▶ De opdracht
Geef aan hoeveel regels van de onderstaande items het woord "link" bevatten, waarbij het verschil tussen hoofdletters en kleine letters meetelt. Noem alleen het aantal.

_ _ _ _

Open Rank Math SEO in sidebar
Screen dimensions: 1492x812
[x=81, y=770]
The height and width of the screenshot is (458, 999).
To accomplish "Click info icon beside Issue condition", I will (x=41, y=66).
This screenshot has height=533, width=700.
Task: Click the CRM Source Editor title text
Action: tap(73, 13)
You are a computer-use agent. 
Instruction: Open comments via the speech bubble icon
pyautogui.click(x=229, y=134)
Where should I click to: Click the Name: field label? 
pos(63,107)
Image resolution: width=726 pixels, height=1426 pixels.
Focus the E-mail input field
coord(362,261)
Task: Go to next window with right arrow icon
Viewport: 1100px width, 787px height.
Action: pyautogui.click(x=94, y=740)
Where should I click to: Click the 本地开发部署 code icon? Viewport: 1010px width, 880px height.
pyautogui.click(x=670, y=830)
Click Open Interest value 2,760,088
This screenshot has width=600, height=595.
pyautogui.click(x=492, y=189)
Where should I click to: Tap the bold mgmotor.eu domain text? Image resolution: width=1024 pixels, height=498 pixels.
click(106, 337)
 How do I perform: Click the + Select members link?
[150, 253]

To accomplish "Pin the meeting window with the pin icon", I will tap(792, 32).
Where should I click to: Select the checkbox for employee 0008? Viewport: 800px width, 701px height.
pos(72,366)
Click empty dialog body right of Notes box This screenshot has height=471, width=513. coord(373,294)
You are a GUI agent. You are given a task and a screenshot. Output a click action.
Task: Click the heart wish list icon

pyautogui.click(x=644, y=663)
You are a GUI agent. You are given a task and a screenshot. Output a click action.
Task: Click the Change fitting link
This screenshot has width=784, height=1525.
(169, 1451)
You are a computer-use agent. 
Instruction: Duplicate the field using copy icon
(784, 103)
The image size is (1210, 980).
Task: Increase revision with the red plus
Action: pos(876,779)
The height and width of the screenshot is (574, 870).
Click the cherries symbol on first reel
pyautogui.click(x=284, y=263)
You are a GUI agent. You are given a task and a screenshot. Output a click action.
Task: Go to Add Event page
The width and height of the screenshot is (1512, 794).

_ _ _ _

▶ Het antwoord
2